Reading text:
Content starts
Light Bulb Recycling Illuminates Business Plans; SWANA Joins Effort
April 1, 2003
Lynn Schenkman
TO DECREASE MERCURY contamination in landfills, two organizations recently have created recycling programs to change a light bulb's final disposal destination.
Waste Management and Recycling Products Inc. (WMRP), Schenectady, N.Y., is launching a bulb-recycling program aimed at large waste generators. Founded in 1999, WMRP specializes in electronic recycling (e-cycling) and owns a facility that demanufactures computers. Colleges, hospitals and large corporations constitute the company's client base.
Peter Bennison, WMRP's senior vice president of business development, says many of the company's existing clients have been asking for a fluorescent bulb-recycling option to supplement other e-cycling services, so WMRP decided to add the service.
“We figured if we're already picking up a pallet of computers, it's easy for us to pick up a couple of boxes of bulbs, too,” Bennison says.
Content ends
Parts of the exercise:
• A. According to the light bulb recycling article, in what year was WMRP founded?
• B. Please resume the light bulb recycling article after its last sentence.

(Dataset entries)
Content starts
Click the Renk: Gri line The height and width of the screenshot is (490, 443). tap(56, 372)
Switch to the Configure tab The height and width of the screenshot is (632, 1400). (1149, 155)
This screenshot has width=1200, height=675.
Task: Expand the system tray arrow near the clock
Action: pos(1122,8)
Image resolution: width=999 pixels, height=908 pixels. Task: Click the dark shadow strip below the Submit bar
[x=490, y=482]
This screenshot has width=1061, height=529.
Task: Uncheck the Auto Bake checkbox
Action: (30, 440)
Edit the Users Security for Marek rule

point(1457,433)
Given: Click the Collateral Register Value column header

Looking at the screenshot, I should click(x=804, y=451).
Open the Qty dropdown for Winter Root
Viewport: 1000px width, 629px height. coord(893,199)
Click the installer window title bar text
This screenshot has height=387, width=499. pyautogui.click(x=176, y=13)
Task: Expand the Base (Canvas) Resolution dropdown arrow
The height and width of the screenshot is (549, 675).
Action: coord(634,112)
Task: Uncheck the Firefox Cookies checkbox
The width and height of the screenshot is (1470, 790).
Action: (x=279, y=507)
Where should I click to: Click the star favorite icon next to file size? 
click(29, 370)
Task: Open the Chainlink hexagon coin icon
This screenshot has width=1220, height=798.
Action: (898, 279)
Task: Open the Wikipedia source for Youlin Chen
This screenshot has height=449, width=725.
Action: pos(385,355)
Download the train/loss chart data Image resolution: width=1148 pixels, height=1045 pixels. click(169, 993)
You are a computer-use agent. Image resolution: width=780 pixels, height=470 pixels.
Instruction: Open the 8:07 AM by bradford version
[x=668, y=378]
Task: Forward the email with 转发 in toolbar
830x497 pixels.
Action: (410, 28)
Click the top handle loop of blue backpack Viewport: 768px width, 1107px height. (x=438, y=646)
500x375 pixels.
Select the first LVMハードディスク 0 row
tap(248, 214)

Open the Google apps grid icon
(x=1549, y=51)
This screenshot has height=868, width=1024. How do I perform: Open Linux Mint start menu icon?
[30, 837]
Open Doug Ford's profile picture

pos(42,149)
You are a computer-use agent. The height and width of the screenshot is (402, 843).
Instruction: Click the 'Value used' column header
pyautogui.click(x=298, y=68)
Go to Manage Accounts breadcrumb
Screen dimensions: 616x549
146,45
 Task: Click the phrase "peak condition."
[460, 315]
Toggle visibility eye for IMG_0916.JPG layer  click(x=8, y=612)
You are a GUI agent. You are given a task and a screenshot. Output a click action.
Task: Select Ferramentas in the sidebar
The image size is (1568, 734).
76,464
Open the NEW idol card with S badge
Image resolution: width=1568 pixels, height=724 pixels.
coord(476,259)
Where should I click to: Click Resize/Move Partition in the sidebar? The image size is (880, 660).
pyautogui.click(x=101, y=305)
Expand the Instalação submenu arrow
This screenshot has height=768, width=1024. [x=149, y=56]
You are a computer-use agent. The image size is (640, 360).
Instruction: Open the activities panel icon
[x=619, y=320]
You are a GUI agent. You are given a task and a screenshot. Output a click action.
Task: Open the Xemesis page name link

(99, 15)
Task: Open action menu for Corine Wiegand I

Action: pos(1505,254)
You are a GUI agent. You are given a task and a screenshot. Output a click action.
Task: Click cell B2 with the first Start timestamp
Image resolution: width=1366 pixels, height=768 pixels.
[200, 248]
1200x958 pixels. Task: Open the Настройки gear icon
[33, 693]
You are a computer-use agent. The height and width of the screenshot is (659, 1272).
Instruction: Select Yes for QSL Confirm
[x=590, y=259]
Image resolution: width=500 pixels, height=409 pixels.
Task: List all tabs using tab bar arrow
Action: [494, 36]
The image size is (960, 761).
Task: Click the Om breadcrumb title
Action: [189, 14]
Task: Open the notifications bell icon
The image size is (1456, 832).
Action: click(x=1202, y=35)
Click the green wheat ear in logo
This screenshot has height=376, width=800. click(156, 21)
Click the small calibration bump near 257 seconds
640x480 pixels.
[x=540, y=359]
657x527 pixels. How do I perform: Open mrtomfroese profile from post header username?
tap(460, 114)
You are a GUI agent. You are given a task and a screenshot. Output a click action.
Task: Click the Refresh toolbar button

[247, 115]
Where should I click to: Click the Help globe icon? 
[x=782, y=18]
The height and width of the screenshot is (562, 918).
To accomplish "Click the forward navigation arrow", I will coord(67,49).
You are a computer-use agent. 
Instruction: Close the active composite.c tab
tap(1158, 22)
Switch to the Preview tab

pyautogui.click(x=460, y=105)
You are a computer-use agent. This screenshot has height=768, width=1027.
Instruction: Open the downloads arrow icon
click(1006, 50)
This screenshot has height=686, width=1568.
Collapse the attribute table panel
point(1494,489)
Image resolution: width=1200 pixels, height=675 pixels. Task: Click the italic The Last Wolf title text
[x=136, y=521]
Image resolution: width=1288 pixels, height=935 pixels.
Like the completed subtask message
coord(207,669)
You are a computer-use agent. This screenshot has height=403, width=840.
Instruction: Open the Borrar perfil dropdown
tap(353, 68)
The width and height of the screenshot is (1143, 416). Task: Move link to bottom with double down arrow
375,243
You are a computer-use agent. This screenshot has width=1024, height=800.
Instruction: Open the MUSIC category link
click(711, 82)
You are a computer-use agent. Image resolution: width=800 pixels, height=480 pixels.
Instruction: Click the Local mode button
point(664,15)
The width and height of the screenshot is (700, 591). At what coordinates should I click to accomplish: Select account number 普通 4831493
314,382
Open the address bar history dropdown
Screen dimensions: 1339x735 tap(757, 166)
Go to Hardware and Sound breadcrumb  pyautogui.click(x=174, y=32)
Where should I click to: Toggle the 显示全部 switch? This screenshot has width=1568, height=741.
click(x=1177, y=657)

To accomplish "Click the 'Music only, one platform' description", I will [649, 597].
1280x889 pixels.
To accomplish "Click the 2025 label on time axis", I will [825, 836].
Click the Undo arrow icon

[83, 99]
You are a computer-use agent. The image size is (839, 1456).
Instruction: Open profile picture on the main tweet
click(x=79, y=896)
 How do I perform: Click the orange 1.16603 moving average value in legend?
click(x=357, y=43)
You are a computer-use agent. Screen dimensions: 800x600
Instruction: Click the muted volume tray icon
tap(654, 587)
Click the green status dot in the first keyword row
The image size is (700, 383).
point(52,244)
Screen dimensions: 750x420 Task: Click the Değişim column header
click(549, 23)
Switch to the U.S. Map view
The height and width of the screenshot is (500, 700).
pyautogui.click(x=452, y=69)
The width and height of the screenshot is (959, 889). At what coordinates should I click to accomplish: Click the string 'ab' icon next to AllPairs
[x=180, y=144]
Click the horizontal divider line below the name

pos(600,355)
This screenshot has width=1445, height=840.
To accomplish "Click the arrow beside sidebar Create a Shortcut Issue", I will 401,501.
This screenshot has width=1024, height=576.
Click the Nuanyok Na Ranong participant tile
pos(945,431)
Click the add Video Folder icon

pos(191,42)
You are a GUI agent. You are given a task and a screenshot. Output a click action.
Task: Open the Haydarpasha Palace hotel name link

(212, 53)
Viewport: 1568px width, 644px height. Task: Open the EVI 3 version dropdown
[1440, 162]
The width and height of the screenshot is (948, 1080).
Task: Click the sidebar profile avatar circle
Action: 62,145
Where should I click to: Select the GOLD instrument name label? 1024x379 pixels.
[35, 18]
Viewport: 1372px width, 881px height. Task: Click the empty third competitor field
Content ends
Responses to the exercise:
• A. 1999

• B.
WMRP primarily collects mercury-rich fluorescent bulbs, ballasts and high-density discharge (HID) lamps. Once the bulbs are collected, WMRP transports them to a recycling facility in Allentown, Pa., that is equipped to recover mercury, glass, powders and gases from the bulbs.
Additionally, the Solid Waste Association of North America (SWANA), Silver Spring, Md., is involved in its own lamp-recycling campaign.
SWANA has joined the Association of Lighting and Mercury Recyclers (ALMR), Calistoga, Calif., and the National Electrical Manufacturers Association (NEMA), Rosslyn, Va., to form the Business Lamp Recycling Outreach Program with the goal of increasing the lamp recycling rate from 20 percent to 40 percent during the next two years.
The alliance will work from a $815,000 grant from the U.S. Environmental Protection Agency.